Conceptualisation. Checked whether I actually needed to build it, what alternatives existed, and whether existing tools could already cover the use case. ChatGPT, 1.5 hours.
API feasibility check. Used ChatGPT in an extended thinking session, heavily relying on the llms.txt docs, to check API feasibility: authentication, message visibility, limits, read/write access, and likely blockers. 30 minutes. Scoping ends.
Initial backend spec. Generated an initial spec focused on authentication and backend structure. I used ChatGPT and Claude Opus against each other for critique and contrarian points, then manually inspected the result. This produced a single ~400-line markdown spec after about 3 hours.
Initial OAuth/API build. Used Codex to assist with the initial build and infrastructure for OAuth redirects, then manually verified API connectivity. Around 2 hours.
Phased backend implementation. Scanned the spec for actionable TODOs, split the work into phases, and implemented them with minimal manual adjustment. Around 2 hours.
Current tests inspection. Added tests, manually inspected the behaviour, and used automated improvements where useful. Around 1 hour. First loop ends.
UX spec. Generated a UX spec covering required interactions, user flows, and design. ChatGPT and Claude Opus for critique, 1.5 hours.
Merged UX and backend specs. Used Claude Opus to merge the UX spec back into the core spec and produce a phased UI task list. Around 30 minutes.
Initial UI implementation. Implemented the UI in phases using Claude Sonnet. Around 2 hours.
Rollback, scope reduction, reimplementation. Rolled back the first UI direction, simplified the scope, and pruned the UX spec and implementation list manually and with AI assistance. Around 2 hours.
Iterative UI/backend improvements. Continued improving the UI and related backend/API calls, dealing with regressions and the usual final-20-percent problems. Around 5 hours. Second loop ends.

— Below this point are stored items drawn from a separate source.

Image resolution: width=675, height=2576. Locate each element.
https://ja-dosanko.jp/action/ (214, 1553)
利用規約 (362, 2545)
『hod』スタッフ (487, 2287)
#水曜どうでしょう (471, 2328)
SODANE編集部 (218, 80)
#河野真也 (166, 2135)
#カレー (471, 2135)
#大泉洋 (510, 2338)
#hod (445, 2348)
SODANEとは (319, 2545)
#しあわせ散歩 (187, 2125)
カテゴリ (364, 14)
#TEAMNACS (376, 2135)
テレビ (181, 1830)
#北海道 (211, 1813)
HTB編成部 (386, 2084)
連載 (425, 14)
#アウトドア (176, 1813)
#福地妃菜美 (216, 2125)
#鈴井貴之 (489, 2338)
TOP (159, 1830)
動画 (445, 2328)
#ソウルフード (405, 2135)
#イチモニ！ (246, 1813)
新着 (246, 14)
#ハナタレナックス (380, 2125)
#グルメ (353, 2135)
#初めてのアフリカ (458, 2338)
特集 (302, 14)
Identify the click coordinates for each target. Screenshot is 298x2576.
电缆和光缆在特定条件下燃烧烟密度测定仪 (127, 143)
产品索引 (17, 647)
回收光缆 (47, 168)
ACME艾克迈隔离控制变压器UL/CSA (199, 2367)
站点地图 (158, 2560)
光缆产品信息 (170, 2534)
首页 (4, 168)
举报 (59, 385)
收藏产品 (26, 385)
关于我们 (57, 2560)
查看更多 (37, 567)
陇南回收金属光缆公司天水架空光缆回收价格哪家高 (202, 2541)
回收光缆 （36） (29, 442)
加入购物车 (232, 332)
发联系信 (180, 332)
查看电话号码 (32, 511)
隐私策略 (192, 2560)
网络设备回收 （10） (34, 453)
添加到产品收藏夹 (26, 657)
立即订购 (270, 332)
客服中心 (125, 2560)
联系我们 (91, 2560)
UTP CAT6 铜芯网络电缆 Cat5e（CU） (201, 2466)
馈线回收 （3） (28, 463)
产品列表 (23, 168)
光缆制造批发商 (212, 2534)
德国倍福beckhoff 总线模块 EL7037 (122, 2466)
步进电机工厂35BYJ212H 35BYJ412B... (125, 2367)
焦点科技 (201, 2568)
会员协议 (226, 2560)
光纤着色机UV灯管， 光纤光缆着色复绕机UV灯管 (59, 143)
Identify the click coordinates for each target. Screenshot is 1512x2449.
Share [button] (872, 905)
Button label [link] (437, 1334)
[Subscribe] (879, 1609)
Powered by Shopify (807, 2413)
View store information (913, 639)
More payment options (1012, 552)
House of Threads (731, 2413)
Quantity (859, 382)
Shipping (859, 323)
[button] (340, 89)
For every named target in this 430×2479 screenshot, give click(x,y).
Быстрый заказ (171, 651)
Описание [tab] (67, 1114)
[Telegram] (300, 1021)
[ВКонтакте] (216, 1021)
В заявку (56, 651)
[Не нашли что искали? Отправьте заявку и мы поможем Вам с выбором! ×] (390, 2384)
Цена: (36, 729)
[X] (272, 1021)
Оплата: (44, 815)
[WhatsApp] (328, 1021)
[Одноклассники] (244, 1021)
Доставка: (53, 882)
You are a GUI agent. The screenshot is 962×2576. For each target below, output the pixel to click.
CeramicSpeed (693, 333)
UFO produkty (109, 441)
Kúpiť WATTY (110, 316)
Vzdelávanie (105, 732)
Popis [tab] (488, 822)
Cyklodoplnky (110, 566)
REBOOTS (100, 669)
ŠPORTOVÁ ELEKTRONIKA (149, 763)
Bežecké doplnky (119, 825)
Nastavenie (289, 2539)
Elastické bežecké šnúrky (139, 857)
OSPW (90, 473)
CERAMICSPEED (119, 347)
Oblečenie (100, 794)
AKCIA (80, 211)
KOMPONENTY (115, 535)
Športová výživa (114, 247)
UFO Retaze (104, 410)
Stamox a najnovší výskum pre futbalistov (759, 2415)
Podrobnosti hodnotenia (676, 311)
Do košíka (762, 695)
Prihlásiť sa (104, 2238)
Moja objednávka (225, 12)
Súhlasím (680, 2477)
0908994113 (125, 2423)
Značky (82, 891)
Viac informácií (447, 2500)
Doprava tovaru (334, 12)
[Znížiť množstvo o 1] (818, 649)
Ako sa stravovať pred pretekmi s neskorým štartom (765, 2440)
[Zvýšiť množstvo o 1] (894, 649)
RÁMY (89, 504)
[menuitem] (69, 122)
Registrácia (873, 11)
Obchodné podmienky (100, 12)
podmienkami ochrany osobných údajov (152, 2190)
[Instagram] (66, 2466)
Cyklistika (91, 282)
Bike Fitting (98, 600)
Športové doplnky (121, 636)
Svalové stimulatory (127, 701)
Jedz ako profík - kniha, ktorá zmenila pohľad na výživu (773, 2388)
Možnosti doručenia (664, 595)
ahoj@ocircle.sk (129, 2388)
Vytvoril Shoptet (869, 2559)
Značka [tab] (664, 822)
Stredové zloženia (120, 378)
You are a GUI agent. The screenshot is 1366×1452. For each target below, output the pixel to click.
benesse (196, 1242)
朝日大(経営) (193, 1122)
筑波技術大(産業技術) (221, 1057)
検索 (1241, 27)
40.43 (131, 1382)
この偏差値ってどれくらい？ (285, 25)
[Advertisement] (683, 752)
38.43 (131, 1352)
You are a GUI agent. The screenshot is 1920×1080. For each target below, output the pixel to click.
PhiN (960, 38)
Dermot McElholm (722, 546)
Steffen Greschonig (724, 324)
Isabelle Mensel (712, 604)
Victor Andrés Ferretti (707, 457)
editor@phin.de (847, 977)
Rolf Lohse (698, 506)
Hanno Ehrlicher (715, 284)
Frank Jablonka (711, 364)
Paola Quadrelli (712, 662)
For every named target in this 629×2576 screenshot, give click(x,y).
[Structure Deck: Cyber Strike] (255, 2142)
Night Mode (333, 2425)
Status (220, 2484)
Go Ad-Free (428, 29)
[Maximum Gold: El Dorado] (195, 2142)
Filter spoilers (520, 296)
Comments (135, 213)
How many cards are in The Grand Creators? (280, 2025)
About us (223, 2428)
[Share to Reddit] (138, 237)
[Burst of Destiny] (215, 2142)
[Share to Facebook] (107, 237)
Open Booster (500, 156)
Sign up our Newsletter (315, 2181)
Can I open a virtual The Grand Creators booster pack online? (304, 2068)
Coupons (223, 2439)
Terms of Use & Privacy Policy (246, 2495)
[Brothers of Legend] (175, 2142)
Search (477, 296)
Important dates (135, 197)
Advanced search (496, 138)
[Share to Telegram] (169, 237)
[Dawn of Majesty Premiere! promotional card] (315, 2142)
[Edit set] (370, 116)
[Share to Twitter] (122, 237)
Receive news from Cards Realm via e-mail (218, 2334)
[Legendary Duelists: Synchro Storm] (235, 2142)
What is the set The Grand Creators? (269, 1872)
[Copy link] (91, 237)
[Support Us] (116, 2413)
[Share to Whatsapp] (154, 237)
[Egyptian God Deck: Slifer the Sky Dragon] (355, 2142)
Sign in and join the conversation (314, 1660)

Two 'chambers' already allow to observe the diminishing returns - both within loop and between the chembers.

Notes:

Secrets locally via .env (aiignore etc), verified in a central config module.
Deployed early on DigitalOcean to verify the production path: containerisation, environment variables, secrets, and deployment behaviour.
I tend to briefly check the direction of the tests, spec and some data models to capture and prevent rampant scope inflation and over-specification.
I use a good amount of persona - based verification (e.g. as SVP of UX evaluate and suggest improvements for..)
Periodically used Codex to update the spec based on changes, regressions, and omissions I found.
Commits on 'chamber' level. I'm not a frequent commiter, and this helps me track history.